# taping corners with "bazookas"



## croozer (Jun 7, 2009)

hey there fellow drywallers...im new to this site, but not to the trade(35 years)..i am just about to purchase a full set of boxs and taper etc as i am feeling the trowel work too much now. Anyway, the vids i have seen show the guys taping corners which are quite open, and i am wondering if you really need to fill them before taping like you do when taping by hand or is it cool to tape straight over them as is with a taper? Would like to hear what you guys think on this.


----------



## Whitey97 (Jan 27, 2009)

Depends on how fussy you are. We all let things slide here and there (I speak for myself here) but, if they're bad you of course should shove some "pre-fill" in. Don't put it off any longer, if you want to make some production, get the tools. I think everyone will agree, there is no comparison running tools vs. taping by hand. That's just my .02


----------



## MudMonkey (Jun 9, 2009)

Myself, I'll fill it if the gap is half the size of half the tape or bigger...anything smaller than that will be just fine when you roll and flush it.


----------



## Whitey97 (Jan 27, 2009)

half the size of half the tape... so 1/4 size of the tape? so 1/2" gap?


----------



## LightRock (Jun 6, 2009)

well a 1/2" gap, I'd say. if the tape falls into the crack i assume it needs help and give it another tape over top as backup. though my system is to use confill where there is backing and double tapes where there is an empty void. and wide straight-flex if it's ridiculous, but that gets charged as corner bead at $1.75/foot


----------



## MudMonkey (Jun 9, 2009)

well i find as long as it's covered and your corner box gives a nice fill your fine, especialy if it's out of sight lol. But If it's much bigger I flat tape it first if there is no backing and con fill same as lightrock if there is.


----------



## Whitey97 (Jan 27, 2009)

I usually walk around every house on day 1 with a tray of hot mud and fill anything that's out of the "norm"


----------



## LightRock (Jun 6, 2009)

*first i debride the crushed board...*

How many of you have to go around before that prefill cutting out all the boarder's smashed corners, boxes and edges? most of my houses take an hour and a half to go over and prefill before I can even set beads (I bead before I tape, it's a hold over from steel-bead and clincher days)


----------



## [email protected] (Dec 23, 2008)

Pretty much same for us, only blessed with the finest hangers we've ever had (except for myself, of course). Very few boxes to detail, but still have crushed rails on occasion, from stockers mostly.


----------



## croozer (Jun 7, 2009)

hey thanks for the input ...too bad about the time difference or we could chat real time, thanks again


----------



## Whitey97 (Jan 27, 2009)

I agree, every house seems to have it's spots and usually from the stockers. The rocks will have something to do with it on occasion though as well.


----------



## Kiwiman (Jun 14, 2008)

Gidday coozer:whistling2: where are you...North or south?, You must have plenty of work coming in if you're buying auto tools during the slowdown, once you've got them you won't look back, they've saved my body from early retirement.


----------



## tapingfool (Mar 11, 2009)

As a proud bazooka runner for over 20 years, I can say that you generally don't have to prefill corners, and the bazooka will put on plenty of mud on the tape.


----------



## croozer (Jun 7, 2009)

hey there kiwiman...im in canterbury..i suppose i have enough work, but im sick of trying to employ decent blokes so i figure that i will buy the gear and do it myself...where are you at?


----------



## Kiwiman (Jun 14, 2008)

croozer said:


> hey there kiwiman...im in canterbury..i suppose i have enough work, but im sick of trying to employ decent blokes so i figure that i will buy the gear and do it myself...where are you at?

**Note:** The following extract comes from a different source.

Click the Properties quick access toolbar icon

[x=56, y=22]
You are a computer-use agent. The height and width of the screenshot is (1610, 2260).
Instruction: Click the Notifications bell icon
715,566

I'm in Ashburton, Yeah I can't be bothered hiring staff, I only have the wife working for me...It nearly brings a tear to my eye when I see her sanding and I don't have to pay her... I'm not too tuff on her, I let her go home early everyday...to cook me grub.. All my work has been new houses until about a month ago, starting to pickup a bit again now. I've got an old bazooka for sale if you were looking for a cheapy just to try.


----------



## croozer (Jun 7, 2009)

hey there kiwi, your not too far away from me at all...give me a call some time 021 667 170


----------



## A+ Texture LLC (Jan 10, 2009)

I know who I'm gonna crank call tonight. It'll be worth the long distance fees.


----------



## Kiwiman (Jun 14, 2008)

So what brand of auto tools are you getting croozer?


----------



## croozer (Jun 7, 2009)

looking at columbias i reckon


----------



## mudslingercor (Jul 2, 2009)

croozer said:


> looking at columbias i reckon


+1 Columbia:thumbsup:


----------



## Custom Drywall Svc. (Oct 31, 2008)

Whitey97 said:


> Depends on how fussy you are. We all let things slide here and there (I speak for myself here) but, if they're bad you of course should shove some "pre-fill" in. Don't put it off any longer, if you want to make some production, get the tools. I think everyone will agree, there is no comparison running tools vs. taping by hand. That's just my .02



sh-t ******.....no comparison is right. HAH.

bazookas are a must. i would only stick to 'by hand' if all my work was 20 sheets and under.

if u do more than that on a regular basis, as in HOUSES...........an investment in a bazooka will pay off on the first house you do.


----------